3)将表达质粒转化入大肠杆菌BL21(DE3)，构建表达菌株，将表达菌株培养并进行IPTG诱导表达，得发酵菌液；

4)将发酵菌液经超声破碎后得包涵体；

5)将包涵体洗涤，裂解，离心，取上清液，经Ni²⁺-NTA亲和层析系统纯化；

6)将纯化后的产物进行透析，浓缩，冻干，磷酸缓冲盐溶液(PBS)稀释，即可。

2.根据权利要求1所述检测羊棘球蚴抗体用抗原的制备方法，其特征在于，所述步骤3)中，构建表达菌株具体为：将甘油菌种，按体积百分含量为2％比例接入含Amp的LB液体培养基中，于37℃条件下，振荡培养，得初级发酵菌液；将初级发酵菌液按2％比例转接入含Amp的LB液体培养基中，37℃振荡扩大培养，用终浓度为1mM的IPTG诱导表达，即可。

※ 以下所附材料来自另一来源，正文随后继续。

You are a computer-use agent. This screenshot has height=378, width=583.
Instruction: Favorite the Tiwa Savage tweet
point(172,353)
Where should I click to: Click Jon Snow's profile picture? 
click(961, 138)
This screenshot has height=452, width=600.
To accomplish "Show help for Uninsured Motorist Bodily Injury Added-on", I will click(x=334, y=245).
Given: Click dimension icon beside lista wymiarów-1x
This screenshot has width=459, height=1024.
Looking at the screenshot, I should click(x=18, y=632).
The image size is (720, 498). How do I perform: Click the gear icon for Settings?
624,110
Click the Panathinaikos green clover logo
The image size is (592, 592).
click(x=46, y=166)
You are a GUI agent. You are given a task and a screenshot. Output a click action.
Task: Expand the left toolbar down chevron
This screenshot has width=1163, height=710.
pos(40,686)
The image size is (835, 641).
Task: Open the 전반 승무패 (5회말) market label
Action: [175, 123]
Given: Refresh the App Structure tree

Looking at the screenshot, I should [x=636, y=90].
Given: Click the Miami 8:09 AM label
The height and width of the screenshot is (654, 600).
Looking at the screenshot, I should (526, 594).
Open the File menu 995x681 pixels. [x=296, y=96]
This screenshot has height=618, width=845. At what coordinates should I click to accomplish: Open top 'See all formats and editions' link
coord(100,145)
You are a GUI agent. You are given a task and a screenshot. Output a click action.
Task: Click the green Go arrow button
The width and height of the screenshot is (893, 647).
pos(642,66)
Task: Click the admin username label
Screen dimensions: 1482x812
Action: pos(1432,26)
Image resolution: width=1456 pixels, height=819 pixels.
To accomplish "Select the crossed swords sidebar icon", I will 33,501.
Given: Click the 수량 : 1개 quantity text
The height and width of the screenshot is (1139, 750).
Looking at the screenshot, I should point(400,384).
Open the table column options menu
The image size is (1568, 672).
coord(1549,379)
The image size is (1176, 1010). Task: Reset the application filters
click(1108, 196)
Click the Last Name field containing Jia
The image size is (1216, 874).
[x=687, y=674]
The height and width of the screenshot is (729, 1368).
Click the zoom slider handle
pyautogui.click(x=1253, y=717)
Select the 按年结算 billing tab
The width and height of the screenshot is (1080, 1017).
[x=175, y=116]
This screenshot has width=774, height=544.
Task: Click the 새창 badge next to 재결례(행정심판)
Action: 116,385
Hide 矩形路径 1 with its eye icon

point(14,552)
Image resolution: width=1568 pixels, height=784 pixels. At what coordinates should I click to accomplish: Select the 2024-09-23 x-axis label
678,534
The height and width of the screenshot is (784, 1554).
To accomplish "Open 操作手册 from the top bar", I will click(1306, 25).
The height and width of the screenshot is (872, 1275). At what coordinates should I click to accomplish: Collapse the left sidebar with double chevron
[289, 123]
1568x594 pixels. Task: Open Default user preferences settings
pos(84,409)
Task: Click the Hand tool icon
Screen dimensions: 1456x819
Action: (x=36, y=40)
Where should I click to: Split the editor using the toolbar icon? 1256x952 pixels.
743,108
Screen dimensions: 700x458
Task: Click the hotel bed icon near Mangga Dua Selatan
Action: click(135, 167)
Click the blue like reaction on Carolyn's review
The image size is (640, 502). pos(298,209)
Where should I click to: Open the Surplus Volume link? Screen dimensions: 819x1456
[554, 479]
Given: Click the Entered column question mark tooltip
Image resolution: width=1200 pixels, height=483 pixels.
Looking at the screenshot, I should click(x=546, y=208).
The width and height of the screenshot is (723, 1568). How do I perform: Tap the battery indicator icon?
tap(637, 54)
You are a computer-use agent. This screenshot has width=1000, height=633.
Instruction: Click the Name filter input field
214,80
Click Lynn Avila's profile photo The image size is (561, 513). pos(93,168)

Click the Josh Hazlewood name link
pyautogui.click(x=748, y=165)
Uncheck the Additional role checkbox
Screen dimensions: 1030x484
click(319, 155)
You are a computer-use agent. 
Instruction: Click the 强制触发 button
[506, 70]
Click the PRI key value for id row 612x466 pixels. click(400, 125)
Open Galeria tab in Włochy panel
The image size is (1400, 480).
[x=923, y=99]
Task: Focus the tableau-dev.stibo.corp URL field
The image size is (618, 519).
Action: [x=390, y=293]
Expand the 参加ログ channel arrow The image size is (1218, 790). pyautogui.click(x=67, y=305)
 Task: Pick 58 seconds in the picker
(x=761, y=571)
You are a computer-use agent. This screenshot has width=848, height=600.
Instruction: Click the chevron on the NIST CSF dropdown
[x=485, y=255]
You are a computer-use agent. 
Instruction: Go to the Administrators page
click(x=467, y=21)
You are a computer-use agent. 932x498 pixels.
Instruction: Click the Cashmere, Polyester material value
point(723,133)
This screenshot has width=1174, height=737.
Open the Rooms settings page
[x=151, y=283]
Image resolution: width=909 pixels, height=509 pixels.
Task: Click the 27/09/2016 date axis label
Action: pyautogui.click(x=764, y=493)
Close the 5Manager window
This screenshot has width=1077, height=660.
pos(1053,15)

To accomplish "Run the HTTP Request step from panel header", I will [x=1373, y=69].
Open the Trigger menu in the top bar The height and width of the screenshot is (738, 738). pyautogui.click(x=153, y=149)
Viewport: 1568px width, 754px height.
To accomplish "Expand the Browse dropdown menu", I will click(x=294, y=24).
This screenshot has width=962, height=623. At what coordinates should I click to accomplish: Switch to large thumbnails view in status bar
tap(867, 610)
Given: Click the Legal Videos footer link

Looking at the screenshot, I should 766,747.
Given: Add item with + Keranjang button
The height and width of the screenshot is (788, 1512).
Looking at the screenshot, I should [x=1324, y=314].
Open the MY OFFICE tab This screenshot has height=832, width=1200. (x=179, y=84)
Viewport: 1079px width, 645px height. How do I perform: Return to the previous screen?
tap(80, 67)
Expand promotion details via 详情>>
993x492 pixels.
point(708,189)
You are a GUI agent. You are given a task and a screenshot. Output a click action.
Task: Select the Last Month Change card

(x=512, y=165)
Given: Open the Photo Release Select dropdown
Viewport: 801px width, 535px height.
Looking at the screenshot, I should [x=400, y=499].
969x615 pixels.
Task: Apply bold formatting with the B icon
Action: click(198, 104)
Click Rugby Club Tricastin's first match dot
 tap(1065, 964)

3.根据权利要求1所述检测羊棘球蚴抗体用抗原的制备方法，其特征在于，所述步骤5)中，包涵体洗涤所用洗涤液的制备：取NaCl和1M pH8.0 Tris-HCL(三(羟甲基)氨基甲烷)，加水定容，即可；

所用裂解液的制备：取NaCl、尿素、咪唑和1M pH8.0 Tris-HCL，加水定容，即可。

4.根据权利要求1所述检测羊棘球蚴抗体用抗原的制备方法，其特征在于，所述步骤5)中，Ni²⁺-NTA亲和层析系统所用洗脱缓冲液B的制备：取NaCl、尿素、咪唑和1M pH8.0Tris-HCL，加水定容，即可。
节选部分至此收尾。